▸ Problem statement: Which lines of the records below contain the word "green"? Return each of them in full, treating uppercase and lowercase as different.
%%
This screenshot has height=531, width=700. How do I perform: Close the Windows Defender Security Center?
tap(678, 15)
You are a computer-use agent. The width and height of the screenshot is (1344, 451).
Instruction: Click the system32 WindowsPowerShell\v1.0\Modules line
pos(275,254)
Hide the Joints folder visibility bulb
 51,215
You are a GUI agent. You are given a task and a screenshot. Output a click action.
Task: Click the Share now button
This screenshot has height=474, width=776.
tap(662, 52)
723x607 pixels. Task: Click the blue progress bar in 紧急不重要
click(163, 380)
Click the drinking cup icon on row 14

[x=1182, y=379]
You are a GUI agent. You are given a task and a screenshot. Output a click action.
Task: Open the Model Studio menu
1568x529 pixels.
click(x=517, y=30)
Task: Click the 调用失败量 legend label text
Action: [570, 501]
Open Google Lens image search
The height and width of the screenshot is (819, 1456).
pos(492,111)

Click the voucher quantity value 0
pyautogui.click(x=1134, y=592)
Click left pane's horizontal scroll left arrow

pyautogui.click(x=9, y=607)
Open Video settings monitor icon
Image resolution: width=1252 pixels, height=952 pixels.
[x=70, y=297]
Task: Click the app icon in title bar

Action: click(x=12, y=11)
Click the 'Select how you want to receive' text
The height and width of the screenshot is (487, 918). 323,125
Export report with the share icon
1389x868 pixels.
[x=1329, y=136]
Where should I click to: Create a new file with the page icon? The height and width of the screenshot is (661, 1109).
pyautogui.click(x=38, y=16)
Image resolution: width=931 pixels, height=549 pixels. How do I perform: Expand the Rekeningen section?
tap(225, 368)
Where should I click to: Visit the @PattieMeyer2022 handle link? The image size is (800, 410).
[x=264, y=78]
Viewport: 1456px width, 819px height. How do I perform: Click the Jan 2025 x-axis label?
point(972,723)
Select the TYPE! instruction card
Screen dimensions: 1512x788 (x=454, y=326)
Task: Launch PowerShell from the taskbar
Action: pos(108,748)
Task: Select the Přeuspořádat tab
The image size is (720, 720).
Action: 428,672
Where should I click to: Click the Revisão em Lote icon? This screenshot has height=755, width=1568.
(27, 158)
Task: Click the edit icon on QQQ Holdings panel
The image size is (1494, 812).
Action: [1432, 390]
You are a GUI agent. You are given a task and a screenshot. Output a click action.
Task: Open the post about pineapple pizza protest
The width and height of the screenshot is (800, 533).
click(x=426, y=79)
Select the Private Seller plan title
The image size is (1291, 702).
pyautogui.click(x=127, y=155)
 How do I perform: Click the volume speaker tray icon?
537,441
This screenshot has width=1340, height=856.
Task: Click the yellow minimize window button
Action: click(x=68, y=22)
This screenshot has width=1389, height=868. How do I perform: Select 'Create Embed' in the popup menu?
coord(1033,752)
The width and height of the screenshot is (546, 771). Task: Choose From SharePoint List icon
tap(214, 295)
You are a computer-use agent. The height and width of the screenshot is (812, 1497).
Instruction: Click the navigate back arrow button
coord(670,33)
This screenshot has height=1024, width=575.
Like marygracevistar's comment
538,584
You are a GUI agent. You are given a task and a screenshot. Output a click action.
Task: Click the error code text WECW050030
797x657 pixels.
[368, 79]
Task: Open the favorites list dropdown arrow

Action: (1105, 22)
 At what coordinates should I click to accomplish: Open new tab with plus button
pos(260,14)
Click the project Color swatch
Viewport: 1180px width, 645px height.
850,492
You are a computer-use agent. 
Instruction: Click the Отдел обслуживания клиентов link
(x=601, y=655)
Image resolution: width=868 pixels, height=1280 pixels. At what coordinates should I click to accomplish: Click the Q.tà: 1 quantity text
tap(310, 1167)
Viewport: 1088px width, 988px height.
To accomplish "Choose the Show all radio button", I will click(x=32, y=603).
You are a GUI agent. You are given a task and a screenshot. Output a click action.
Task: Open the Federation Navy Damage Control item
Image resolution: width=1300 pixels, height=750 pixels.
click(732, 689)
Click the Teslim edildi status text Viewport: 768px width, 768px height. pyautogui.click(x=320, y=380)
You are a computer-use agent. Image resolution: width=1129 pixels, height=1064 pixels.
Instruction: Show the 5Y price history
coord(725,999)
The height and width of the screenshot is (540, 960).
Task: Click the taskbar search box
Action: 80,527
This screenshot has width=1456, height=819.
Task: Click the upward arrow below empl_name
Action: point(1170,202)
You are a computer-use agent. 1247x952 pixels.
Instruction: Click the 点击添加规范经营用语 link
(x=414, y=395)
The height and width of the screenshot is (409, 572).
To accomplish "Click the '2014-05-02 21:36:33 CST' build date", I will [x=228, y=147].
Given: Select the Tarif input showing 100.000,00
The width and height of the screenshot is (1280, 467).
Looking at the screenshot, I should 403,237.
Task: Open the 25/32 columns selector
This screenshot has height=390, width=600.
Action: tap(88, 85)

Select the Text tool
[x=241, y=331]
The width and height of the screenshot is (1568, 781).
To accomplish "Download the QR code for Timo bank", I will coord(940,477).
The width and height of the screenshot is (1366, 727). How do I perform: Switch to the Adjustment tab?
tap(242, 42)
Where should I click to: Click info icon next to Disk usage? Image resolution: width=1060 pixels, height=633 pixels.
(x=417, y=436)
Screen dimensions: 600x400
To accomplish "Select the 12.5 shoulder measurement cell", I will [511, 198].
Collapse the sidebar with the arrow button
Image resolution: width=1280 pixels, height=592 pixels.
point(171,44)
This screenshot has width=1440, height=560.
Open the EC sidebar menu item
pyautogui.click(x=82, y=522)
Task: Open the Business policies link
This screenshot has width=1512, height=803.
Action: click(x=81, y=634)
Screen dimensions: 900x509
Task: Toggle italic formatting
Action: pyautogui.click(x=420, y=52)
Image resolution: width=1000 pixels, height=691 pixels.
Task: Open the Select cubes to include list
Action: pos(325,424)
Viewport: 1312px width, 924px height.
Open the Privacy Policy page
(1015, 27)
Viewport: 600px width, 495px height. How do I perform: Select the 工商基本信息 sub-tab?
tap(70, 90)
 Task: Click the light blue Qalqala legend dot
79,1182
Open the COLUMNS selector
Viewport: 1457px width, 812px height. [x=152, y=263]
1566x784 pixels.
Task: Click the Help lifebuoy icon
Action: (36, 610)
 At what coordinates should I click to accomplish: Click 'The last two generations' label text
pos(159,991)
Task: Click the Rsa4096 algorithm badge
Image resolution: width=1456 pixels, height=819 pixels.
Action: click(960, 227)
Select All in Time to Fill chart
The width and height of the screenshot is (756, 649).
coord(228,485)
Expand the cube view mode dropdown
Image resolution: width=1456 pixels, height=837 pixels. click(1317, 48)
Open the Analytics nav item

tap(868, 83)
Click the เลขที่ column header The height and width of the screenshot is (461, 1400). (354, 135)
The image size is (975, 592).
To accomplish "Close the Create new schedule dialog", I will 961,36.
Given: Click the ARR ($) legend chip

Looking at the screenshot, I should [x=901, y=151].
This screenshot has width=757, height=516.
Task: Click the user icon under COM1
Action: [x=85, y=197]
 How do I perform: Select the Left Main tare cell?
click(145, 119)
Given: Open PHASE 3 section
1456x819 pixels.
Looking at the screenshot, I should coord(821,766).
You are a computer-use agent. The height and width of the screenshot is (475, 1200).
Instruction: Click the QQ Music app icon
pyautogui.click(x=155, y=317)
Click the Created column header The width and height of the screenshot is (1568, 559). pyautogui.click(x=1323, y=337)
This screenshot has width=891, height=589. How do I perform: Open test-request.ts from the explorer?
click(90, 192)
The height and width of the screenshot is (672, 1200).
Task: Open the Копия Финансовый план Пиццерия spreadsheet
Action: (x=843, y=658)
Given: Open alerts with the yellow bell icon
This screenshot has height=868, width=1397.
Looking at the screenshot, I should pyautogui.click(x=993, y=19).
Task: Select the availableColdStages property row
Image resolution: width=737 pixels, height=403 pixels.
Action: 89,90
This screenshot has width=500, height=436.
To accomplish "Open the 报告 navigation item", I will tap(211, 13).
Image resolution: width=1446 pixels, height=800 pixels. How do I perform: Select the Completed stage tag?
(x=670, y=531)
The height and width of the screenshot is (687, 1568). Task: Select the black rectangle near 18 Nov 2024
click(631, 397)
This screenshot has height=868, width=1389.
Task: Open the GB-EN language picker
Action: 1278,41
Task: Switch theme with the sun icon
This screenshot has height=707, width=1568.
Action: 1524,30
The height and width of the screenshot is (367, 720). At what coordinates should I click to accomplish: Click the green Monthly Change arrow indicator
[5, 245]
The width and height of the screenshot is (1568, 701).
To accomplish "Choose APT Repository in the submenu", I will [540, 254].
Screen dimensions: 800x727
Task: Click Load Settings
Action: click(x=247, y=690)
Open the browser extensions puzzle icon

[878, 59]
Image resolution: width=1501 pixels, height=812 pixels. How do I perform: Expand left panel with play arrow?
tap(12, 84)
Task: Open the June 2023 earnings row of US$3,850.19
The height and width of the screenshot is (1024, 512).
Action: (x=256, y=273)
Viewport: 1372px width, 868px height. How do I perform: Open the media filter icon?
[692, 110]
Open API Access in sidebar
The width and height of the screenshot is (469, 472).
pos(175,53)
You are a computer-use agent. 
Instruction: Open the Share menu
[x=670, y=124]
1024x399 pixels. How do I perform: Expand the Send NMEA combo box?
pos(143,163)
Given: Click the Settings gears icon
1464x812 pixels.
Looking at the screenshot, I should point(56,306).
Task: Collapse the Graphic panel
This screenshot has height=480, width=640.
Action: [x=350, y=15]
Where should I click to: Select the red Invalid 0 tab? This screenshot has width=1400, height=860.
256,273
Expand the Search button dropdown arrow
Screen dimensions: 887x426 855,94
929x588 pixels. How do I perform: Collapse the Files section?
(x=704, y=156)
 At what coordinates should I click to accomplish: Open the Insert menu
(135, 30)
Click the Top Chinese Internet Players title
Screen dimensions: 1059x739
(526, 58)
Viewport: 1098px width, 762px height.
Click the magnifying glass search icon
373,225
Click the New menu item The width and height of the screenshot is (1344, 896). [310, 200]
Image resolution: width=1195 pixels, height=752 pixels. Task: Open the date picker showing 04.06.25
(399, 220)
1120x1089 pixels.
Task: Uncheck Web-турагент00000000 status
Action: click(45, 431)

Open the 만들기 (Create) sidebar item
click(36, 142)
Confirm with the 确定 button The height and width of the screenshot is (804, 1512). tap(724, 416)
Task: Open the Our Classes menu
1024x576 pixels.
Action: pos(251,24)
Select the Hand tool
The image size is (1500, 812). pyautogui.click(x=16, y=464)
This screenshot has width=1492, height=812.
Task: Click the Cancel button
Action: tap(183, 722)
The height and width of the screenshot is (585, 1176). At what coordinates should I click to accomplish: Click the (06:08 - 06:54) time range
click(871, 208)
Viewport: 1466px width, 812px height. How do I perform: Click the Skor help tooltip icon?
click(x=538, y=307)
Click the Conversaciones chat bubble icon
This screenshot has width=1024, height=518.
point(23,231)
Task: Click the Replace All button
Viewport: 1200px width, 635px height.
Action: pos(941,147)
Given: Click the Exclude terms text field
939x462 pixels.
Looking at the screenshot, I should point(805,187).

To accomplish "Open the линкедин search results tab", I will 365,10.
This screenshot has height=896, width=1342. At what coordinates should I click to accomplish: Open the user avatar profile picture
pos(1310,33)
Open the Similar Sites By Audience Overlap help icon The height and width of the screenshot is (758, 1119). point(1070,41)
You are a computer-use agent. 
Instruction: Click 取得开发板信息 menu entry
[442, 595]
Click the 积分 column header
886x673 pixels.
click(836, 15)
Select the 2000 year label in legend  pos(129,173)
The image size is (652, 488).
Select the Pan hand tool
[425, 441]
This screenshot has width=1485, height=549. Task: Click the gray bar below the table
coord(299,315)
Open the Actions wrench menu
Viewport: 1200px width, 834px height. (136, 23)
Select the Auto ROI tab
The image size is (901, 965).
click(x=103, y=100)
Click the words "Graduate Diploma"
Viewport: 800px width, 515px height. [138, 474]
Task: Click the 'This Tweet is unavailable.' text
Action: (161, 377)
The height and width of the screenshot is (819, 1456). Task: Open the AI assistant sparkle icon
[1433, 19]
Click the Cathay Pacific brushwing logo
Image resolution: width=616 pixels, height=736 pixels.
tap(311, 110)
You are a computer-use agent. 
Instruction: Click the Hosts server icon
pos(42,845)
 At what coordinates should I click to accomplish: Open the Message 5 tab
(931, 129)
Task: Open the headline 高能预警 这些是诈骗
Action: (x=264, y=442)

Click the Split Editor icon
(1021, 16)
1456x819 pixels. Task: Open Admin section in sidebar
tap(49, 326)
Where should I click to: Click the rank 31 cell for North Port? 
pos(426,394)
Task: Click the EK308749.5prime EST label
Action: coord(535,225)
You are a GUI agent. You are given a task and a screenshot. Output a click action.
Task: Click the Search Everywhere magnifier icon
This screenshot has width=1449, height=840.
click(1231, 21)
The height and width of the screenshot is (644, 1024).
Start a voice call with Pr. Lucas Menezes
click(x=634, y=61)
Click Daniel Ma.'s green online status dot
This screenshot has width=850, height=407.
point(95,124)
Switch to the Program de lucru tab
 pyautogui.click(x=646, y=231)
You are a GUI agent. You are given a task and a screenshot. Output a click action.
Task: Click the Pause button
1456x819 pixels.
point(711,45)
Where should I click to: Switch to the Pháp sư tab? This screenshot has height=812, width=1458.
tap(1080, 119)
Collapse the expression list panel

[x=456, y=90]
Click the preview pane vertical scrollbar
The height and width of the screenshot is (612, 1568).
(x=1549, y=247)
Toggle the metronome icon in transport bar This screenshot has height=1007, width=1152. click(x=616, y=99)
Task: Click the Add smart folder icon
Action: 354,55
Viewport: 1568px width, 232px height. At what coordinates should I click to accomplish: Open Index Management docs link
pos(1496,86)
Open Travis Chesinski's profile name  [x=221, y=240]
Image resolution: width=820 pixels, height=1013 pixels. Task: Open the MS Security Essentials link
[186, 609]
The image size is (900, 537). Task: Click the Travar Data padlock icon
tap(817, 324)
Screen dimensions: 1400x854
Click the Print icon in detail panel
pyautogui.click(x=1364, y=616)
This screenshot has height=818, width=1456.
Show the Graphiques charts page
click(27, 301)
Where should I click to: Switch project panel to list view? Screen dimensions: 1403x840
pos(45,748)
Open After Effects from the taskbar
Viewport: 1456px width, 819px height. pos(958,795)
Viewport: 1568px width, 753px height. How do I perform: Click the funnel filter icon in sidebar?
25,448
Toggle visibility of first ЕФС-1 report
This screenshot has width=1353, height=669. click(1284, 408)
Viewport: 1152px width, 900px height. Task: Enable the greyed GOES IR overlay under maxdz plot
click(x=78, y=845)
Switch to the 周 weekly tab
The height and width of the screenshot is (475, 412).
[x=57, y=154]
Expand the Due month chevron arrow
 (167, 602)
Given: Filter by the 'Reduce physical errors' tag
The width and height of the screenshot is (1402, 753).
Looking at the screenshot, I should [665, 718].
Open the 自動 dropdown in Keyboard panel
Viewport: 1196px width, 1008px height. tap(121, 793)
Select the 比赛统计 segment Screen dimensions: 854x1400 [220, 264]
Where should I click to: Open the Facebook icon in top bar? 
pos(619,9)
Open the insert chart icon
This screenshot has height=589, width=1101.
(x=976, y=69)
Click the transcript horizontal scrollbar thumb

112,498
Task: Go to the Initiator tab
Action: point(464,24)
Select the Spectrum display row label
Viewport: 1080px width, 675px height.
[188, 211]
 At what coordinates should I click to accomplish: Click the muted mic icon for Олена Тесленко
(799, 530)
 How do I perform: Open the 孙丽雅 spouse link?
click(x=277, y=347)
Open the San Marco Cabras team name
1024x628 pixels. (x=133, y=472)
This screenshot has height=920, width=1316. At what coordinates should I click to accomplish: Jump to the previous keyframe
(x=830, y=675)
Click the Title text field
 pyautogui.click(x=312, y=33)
%%
▸ Solved problem:
The height and width of the screenshot is (367, 720). At what coordinates should I click to accomplish: Click the green Monthly Change arrow indicator
Click Daniel Ma.'s green online status dot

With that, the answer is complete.